After securing her new employment in a library housing the world’s greatest collection of books about magic, Gabe and Sylvia’s lives become entwined as they work together to find both the painting and the truth about Sylvia’s past before powerful people can stop them.

But sometimes the past is better left buried…


So this book is very odd and slow-paced. It’s set in post-WWI London, in a world where there are magician craftsmen who create more beautiful things than nonmagicals do, to the point where they have to be under a luxury goods tax. But the story is a mystery about a girl who gets mixed up in the robbery of a magical painting.

While accompanying the handsome yet enigmatic detective around on his search for suspects and clues, they go the oddest places and meet the oddest characters. I felt like I was watching a BBC period drama. The kind where the detective interviews artists with the nude model in the background, and everyone drinks alcohol like it’s soda pop.

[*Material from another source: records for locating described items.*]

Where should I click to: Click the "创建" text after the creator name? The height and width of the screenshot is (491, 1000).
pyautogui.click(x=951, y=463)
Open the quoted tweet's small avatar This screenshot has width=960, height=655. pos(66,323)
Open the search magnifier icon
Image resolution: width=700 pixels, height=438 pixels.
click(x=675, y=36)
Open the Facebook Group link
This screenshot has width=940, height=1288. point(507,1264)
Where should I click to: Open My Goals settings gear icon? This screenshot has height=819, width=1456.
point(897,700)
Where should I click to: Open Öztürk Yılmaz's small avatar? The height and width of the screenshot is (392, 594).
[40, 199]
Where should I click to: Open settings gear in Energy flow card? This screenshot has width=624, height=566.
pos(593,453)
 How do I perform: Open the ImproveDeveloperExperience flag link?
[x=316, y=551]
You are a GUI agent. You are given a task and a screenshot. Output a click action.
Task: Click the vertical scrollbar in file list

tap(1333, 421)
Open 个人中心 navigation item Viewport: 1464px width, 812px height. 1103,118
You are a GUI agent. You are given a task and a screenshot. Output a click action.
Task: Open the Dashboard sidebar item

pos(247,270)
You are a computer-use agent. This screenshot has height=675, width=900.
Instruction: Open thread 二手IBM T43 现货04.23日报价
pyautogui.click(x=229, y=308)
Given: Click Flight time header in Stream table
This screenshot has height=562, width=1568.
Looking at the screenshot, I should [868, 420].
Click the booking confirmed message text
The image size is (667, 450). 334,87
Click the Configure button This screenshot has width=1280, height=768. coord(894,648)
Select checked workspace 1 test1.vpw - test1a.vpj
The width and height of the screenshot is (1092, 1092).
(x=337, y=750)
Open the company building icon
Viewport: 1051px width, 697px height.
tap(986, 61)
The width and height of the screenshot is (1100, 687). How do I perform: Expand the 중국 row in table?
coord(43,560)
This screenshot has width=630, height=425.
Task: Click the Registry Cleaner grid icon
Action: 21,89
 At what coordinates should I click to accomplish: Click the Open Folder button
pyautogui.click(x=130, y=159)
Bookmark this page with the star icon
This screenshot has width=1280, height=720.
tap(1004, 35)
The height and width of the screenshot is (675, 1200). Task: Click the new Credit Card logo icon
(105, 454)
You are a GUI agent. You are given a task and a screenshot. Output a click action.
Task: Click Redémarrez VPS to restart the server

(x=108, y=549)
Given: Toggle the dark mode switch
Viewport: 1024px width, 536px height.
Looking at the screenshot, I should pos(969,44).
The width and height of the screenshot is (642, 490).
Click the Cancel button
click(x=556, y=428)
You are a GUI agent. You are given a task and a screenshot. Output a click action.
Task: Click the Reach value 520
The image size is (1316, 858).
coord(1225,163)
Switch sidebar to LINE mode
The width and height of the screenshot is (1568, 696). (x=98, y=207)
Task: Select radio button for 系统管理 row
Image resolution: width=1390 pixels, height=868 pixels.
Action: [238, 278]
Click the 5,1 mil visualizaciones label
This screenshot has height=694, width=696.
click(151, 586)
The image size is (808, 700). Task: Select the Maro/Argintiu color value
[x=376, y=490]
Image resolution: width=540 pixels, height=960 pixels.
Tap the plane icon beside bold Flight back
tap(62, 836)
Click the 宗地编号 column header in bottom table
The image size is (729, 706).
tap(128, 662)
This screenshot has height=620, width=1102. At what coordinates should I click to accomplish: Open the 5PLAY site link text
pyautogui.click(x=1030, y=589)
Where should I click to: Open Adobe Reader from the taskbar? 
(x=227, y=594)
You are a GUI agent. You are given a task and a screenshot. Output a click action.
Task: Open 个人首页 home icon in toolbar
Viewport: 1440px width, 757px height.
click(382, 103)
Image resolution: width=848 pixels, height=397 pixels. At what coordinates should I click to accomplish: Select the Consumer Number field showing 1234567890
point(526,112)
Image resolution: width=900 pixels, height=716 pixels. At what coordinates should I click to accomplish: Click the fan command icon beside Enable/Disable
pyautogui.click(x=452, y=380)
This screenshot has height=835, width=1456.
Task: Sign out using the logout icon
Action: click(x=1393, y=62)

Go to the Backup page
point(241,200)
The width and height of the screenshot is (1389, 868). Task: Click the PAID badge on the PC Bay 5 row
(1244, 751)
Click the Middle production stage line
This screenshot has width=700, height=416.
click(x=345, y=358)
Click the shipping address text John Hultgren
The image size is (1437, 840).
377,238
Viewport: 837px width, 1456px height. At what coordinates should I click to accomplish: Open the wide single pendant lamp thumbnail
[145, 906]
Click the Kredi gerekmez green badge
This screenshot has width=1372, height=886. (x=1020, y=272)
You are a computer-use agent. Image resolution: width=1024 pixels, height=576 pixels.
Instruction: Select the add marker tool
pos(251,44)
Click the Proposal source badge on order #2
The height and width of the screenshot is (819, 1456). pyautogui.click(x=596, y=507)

It’s very slow paced and not much violence. In fact, the book lamely tries to make up for its lack of violence by having false cliffhanger chapter endings. “And suddenly a dark shadow came up behind me … Next chapter: Hi! said my friend.” Aside from that annoyance, the story was what cozy mysteries used to be. Just the amateur sleuth talking to people and going interesting places. I read it every night before bed and it helped me relax and get sleepy, while giving me a few more clues and suspects to think about. It was just a pleasant read. I don’t know if I’m invested enough to read the second book, but I think other folks might be.

Grab the book here!

Book review: The Darkwater Saga by Patrick W. Carr

A friend of mine has been talking up this series by Patrick Carr for a long time. I kept brushing her off and going, “Eh, I don’t feel like reading a fantasy trilogy right now.” The last one I read, Seventh Born, kind of left a bad taste in my mouth. Also, I have a bad habit of reading only book 1 of everything.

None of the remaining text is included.